▶ **Task objective**:
The answer must consist only of the lines from the line with "Close the Edit Item dialog using X" to the line with "The width and height of the screenshot is (1024, 768).", both included, exactly as they stand below.

▶ **Supplied data**:
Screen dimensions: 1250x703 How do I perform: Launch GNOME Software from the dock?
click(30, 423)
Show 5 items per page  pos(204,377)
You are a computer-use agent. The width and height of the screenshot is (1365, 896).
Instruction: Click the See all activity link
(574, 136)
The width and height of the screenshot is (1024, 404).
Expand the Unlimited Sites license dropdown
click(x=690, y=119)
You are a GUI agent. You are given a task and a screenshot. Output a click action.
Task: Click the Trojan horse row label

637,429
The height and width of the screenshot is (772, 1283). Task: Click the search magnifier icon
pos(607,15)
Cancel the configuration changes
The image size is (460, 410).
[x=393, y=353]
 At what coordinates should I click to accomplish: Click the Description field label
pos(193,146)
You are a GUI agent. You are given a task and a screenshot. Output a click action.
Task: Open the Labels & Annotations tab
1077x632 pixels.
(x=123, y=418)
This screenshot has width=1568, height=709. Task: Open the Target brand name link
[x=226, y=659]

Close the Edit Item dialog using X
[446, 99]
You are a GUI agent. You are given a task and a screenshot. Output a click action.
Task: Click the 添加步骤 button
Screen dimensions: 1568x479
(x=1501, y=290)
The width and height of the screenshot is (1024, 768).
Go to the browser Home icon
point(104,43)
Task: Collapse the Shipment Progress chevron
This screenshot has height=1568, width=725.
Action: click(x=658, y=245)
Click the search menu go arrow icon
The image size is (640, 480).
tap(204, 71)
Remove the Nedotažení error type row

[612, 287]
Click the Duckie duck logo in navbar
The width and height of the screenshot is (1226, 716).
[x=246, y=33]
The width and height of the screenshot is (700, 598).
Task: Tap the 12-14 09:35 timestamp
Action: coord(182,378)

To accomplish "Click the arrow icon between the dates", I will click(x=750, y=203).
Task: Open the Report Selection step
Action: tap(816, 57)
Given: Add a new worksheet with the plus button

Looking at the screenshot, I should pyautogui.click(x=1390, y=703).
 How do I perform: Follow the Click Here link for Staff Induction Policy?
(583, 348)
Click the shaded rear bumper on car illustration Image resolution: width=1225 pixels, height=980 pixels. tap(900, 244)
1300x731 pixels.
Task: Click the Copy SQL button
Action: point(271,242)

▶ **Task output**:
Close the Edit Item dialog using X
[446, 99]
You are a GUI agent. You are given a task and a screenshot. Output a click action.
Task: Click the 添加步骤 button
Screen dimensions: 1568x479
(x=1501, y=290)
The width and height of the screenshot is (1024, 768).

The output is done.